Six patients of calcinuric inhibitor (CNI) toxicity (8.7%) were on tacrolimus and one on cyclosporine. The reported incidence in literature is 12.1% in adult and as high as 35.5% of the pediatric transplants.[8]
Thrombotic microangiopathy (TMA) is caused by endothelial injury secondary to vasoconstriction-associated ischemia and is seen with CNI, infections, humoral rejection, ischemia, or recurrence of HUS.[9] Two cases of TMA were attributed to CNI toxicity, C4d was negative in both. Follow-up creatinine levels were high; one case showed significant chronicity changes.
Two cases with recurrence of disease presented with proteinuria. One was IgA nephropathy, presented after 3 years, one was focal segmental glomerulosclerosis (FSGS) presented after 10 years.
Seven biopsies showed CAN. Five of these patients had documentation of delayed graft function (n = 2), cyclosporine withdrawal (n = 1), recurrent infections (n = 2). The follow-up creatinine remained high (mean 3.6 mg/dl) in all the patients with three mortalities.

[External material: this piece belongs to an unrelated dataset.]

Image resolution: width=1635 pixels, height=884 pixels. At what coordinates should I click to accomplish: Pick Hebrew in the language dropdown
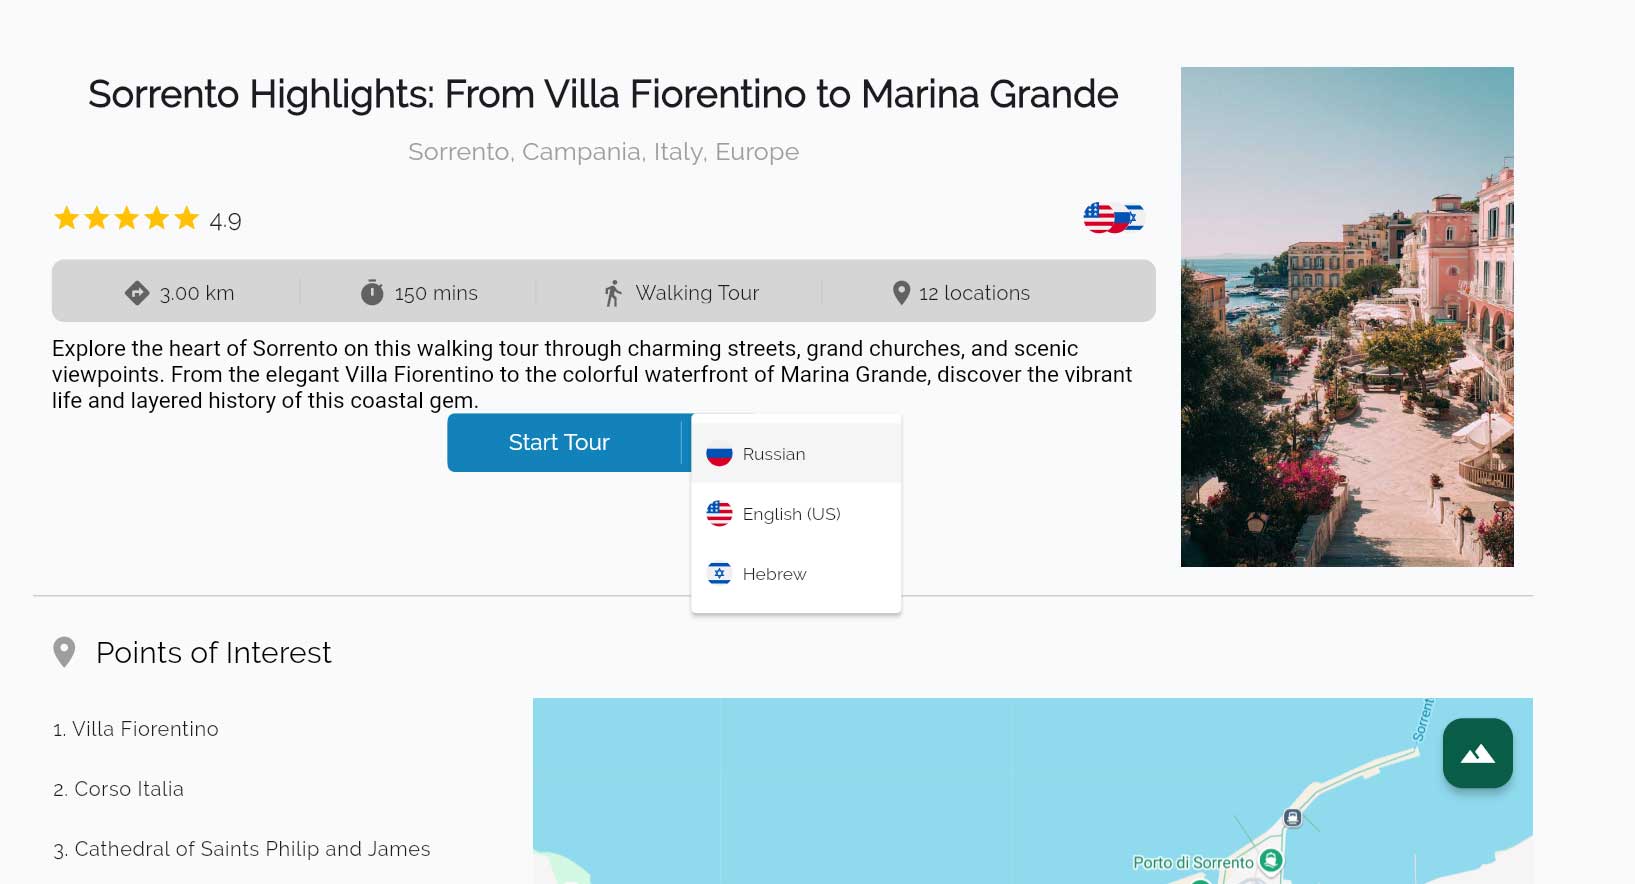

Banff (2003) has abolished the term CAN with the purpose of documenting the exact cause for chronicity.[10] Five cases in the present study showed non-specific features of interstitial fibrosis and tubular atrophy and two had transplant glomerulopathy (TG) with thickening and splitting of capillary loops. The reported incidence is 20% of biopsies at five years of transplantation. One of the biopsy with TG had positive C4d suggesting a possibility of chronic humoral rejection as per Banff (2007).
Acute tubular necrosis was noted in 26.2% of the biopsies. Twenty-four of the biopsies were normal on histology. Most of these biopsies were performed with clinical diagnosis of CNI toxicity.